Please transfer only the stretch of lines from the one containing "Task: Click 取消 in the add-person dialog" through the one containing "Action: pyautogui.click(x=1528, y=798)" into your reply, adding 10 to every coordinate in the answers. Leave out the pictures.

**Material supplied**
------------

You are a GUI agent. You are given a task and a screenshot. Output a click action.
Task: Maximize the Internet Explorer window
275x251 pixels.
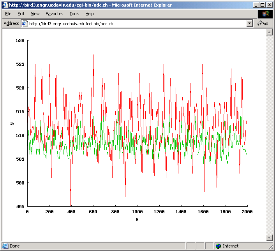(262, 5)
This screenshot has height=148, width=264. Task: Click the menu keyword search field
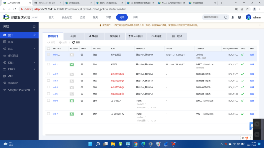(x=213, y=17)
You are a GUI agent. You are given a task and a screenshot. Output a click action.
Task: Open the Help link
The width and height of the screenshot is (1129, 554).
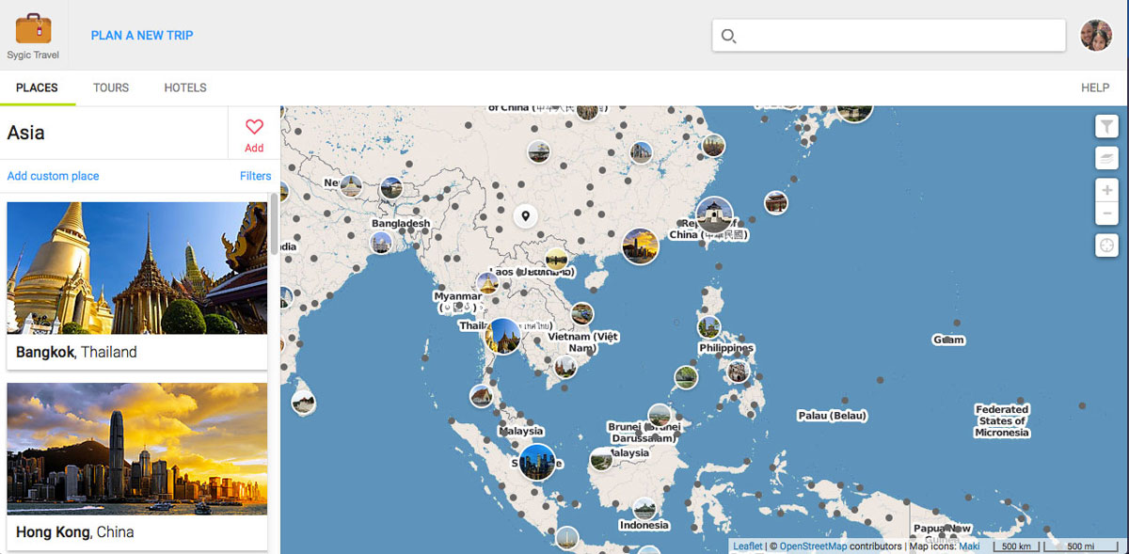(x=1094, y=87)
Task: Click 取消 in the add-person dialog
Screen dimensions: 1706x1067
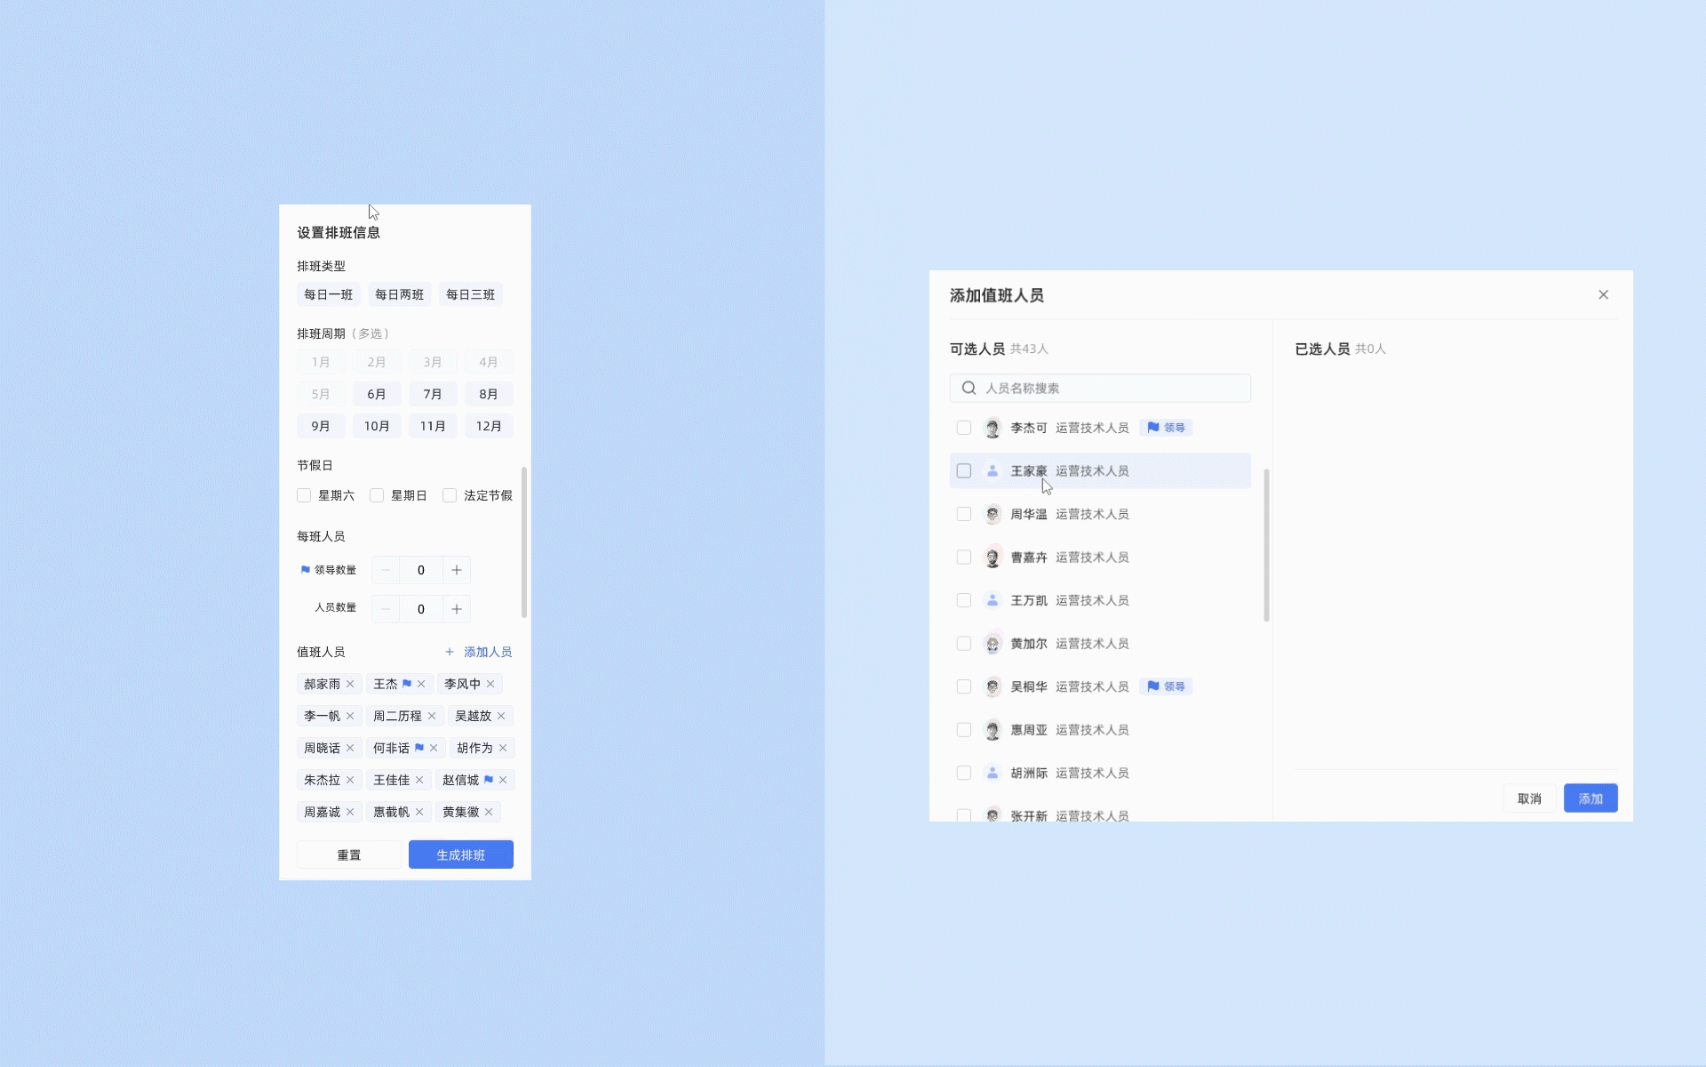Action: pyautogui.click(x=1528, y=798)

------------

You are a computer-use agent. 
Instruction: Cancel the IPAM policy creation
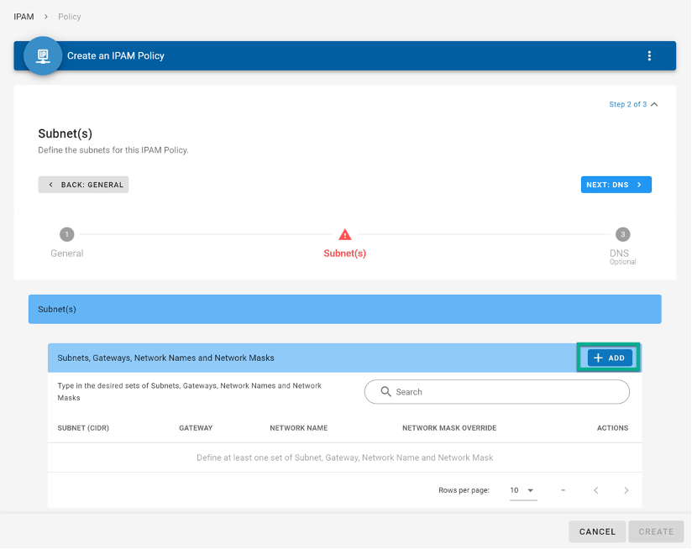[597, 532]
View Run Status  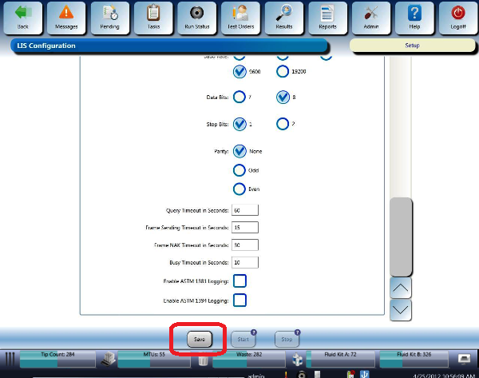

------------

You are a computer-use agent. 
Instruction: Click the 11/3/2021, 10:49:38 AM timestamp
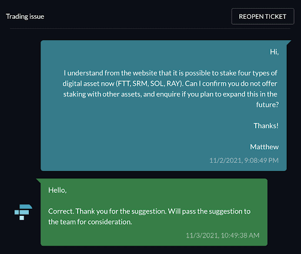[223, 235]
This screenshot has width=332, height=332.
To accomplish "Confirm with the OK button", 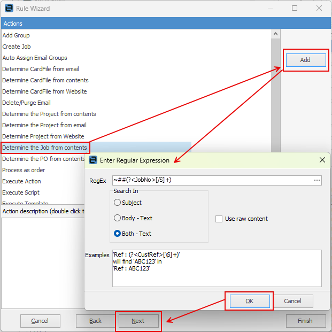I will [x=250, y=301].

------------

**Reply to the exercise**
Task: Click 取消 in the add-person dialog
Screen dimensions: 1706x1067
Action: pyautogui.click(x=1538, y=808)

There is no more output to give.